Enantiospecific cross-coupling of cyclic alkyl sulfones

Methods to form carbon–carbon bonds efficiently and with control of stereochemistry are critical for the construction of complex molecules. Cross-coupling reactions are among the most efficient and widely used reactions to construct molecules, with reactions enabling the retention or installation of chirality as recent additions to this powerful toolbox. Sulfones are robust, accessible organic electrophiles that have many attractive features as cross-coupling partners; however, since the first example of their use in 1979, there have been no examples of their use in enantioselective, enantiospecific or entantioconvergent cross-couplings.
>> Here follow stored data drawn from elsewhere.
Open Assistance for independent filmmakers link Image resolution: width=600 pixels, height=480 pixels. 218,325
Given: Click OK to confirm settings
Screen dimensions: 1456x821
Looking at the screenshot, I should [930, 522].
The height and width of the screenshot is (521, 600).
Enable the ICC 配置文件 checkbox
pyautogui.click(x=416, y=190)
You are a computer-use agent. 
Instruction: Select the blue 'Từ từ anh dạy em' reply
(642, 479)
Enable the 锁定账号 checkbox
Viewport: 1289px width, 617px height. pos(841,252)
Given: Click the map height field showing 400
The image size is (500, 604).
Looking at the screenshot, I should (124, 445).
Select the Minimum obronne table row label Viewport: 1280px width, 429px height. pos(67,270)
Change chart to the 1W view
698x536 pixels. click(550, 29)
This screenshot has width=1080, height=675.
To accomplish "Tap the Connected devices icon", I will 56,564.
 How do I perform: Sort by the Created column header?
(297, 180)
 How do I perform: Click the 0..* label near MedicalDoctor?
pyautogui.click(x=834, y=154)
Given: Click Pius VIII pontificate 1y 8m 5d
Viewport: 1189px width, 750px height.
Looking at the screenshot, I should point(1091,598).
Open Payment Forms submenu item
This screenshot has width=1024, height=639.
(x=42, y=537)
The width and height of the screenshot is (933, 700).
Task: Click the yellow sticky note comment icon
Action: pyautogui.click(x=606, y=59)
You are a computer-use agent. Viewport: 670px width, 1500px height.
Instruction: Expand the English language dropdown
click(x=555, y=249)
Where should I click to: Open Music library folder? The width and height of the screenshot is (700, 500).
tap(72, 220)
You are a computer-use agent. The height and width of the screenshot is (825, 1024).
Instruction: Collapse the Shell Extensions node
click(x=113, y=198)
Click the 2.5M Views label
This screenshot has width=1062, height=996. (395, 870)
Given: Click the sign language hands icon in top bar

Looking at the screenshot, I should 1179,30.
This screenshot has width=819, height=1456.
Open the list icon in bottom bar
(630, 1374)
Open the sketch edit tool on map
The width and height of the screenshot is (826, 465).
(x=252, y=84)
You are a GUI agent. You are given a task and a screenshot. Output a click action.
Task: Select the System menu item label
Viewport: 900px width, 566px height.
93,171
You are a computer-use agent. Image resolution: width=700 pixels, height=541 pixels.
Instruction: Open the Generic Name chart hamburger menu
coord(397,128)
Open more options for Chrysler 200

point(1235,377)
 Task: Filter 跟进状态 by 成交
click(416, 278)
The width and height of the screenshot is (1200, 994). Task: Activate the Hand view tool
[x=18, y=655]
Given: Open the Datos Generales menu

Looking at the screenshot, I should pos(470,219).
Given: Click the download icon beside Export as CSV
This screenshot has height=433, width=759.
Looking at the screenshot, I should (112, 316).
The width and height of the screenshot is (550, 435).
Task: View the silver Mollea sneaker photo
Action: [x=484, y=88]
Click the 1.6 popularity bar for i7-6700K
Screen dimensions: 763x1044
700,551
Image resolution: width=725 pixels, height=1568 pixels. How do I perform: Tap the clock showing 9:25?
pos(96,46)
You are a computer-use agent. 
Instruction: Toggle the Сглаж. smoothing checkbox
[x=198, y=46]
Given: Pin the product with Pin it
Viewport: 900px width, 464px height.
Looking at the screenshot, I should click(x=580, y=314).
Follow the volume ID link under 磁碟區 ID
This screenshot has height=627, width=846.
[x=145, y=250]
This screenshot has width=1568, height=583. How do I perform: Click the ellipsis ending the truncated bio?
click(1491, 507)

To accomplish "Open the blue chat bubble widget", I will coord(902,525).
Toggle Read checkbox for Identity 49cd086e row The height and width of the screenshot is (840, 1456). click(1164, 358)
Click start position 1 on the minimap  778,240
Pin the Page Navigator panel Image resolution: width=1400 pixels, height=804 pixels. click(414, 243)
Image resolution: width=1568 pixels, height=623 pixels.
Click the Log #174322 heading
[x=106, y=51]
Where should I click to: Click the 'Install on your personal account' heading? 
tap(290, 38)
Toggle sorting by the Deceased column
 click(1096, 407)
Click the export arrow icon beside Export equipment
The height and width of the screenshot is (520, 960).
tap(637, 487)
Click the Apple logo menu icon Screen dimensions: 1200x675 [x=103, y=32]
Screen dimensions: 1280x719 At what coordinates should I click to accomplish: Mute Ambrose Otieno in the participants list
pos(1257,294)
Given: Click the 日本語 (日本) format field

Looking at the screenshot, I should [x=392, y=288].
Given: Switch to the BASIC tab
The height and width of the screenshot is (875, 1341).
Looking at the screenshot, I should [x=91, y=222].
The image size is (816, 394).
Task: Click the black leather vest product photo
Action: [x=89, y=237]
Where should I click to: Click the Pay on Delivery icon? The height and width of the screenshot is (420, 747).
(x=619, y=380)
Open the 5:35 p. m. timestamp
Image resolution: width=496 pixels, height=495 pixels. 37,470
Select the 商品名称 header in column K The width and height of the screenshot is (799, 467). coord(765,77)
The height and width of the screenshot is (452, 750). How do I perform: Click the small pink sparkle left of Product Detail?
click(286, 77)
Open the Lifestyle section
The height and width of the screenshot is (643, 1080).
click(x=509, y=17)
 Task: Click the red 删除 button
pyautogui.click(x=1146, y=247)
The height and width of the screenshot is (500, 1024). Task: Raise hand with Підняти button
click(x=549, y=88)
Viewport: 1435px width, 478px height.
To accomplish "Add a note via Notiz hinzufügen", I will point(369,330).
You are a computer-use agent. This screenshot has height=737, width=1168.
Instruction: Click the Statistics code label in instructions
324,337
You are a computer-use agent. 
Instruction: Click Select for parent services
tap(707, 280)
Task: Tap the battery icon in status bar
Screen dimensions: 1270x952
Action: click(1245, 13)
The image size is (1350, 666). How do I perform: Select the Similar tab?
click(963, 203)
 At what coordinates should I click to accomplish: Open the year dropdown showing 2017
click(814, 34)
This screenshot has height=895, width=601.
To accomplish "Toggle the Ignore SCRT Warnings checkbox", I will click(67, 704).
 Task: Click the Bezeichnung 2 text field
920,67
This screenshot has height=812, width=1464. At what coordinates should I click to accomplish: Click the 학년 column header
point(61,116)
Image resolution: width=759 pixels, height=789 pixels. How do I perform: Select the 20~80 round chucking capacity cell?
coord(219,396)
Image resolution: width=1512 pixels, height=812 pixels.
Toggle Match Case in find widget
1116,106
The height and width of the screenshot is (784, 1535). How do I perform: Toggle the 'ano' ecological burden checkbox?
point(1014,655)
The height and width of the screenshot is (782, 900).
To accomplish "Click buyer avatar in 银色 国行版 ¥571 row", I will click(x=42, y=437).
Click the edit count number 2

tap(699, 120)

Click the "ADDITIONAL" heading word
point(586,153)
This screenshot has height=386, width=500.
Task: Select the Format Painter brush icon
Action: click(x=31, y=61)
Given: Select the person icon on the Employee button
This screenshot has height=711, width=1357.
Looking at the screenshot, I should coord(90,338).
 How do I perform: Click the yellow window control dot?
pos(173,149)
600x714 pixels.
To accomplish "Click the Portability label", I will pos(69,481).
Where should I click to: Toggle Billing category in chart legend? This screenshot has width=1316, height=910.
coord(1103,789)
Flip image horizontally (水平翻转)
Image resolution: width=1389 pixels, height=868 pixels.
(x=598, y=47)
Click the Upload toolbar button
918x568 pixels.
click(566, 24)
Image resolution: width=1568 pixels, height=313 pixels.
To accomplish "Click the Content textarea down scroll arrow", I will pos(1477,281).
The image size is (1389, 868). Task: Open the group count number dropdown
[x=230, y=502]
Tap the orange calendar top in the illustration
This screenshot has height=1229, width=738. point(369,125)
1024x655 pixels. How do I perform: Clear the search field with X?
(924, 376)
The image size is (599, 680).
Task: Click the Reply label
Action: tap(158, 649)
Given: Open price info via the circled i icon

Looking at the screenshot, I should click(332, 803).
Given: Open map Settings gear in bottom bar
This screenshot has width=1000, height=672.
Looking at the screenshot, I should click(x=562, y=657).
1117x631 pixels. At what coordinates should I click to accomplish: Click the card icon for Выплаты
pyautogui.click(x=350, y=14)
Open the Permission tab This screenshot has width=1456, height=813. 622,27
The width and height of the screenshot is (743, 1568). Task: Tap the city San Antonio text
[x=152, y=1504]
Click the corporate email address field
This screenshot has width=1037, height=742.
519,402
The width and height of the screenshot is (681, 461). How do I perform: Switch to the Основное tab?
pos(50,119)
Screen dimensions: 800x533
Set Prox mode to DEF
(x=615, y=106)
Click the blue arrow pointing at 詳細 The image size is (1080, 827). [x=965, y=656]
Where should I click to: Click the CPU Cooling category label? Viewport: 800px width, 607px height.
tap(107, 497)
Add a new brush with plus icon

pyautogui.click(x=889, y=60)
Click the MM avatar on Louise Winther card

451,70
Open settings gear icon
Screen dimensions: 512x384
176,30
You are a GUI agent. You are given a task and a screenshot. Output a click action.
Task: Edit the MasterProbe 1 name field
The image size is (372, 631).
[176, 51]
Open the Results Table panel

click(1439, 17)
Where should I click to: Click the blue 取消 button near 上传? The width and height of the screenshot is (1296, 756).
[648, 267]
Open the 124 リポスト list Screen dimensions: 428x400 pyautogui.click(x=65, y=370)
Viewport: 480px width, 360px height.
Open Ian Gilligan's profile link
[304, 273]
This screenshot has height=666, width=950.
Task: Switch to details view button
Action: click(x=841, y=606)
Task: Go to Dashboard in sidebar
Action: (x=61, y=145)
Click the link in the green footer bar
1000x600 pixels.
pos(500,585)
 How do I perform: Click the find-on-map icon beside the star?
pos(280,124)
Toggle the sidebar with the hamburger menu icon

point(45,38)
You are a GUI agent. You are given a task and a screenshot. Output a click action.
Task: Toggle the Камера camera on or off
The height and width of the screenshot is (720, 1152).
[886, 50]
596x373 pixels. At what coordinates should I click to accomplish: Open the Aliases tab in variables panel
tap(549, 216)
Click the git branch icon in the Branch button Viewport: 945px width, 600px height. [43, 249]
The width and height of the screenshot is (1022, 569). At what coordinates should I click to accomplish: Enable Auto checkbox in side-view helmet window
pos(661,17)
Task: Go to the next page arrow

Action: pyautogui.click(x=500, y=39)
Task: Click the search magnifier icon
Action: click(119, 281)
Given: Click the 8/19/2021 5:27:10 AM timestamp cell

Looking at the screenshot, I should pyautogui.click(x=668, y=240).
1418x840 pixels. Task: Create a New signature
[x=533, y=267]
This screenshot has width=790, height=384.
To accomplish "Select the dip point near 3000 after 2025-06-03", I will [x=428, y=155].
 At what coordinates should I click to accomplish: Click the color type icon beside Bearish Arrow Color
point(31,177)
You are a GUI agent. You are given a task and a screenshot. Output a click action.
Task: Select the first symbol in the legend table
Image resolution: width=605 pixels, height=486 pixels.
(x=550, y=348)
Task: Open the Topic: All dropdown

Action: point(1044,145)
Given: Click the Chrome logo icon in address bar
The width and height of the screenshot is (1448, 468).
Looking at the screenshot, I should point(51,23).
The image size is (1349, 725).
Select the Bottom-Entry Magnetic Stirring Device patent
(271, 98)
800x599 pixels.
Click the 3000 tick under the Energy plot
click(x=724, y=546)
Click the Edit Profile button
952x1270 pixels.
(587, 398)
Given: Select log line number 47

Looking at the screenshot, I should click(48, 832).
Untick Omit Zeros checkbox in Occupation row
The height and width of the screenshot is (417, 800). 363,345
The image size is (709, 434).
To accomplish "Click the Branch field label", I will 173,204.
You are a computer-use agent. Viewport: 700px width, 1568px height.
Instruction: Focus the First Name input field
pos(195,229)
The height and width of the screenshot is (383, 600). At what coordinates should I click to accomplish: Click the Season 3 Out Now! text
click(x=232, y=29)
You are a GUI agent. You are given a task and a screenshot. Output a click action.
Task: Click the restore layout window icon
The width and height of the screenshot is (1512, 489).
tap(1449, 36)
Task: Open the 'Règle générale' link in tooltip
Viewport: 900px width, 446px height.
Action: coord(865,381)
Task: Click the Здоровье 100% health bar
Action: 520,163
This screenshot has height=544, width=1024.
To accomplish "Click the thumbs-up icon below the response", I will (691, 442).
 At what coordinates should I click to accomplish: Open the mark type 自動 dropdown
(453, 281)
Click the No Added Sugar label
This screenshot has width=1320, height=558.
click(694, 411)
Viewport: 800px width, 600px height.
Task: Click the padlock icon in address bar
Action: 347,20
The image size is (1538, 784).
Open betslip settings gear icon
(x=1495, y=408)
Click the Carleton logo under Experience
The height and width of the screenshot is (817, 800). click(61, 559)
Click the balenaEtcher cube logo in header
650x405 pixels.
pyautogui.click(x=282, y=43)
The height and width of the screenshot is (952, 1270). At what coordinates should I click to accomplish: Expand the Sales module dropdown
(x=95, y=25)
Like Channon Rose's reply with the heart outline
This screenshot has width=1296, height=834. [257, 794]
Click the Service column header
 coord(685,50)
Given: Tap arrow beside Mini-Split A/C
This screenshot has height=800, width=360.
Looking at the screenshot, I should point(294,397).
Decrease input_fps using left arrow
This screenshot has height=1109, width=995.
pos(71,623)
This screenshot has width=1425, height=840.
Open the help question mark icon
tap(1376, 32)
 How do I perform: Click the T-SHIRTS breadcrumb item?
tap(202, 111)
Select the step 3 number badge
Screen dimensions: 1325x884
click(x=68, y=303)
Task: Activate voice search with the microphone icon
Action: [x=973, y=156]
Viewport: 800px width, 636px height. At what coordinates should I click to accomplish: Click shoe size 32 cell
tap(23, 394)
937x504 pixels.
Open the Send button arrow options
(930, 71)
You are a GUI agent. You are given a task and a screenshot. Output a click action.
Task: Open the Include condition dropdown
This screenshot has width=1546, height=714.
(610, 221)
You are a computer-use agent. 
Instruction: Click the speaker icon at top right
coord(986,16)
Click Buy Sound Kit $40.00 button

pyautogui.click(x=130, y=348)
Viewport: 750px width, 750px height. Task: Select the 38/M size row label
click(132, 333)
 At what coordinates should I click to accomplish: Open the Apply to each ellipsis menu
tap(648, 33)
The high acidity of sulfones makes it unclear whether this transformation is even possible outside tertiary systems. Here we report the enantiospecific cross-coupling of cyclic sulfones and Grignard reagents. Up to 99% chirality transfer is observed despite the strong basicity of the Grignard components. In situ monitoring reveals that the cross-coupling is kinetically competitive with competing deprotonation, resulting in a highly enantioselective transformation. Cross-coupling reactions are among the most important carbon–carbon bond-forming reactions. Now the nickel-catalysed cross-coupling of chiral sulfones with Grignard reagents has been achieved with up to 99% retention of chirality. The speed of the cross-coupling relative to sulfone deprotonation and racemization is critical to enabling this enantiospecific process.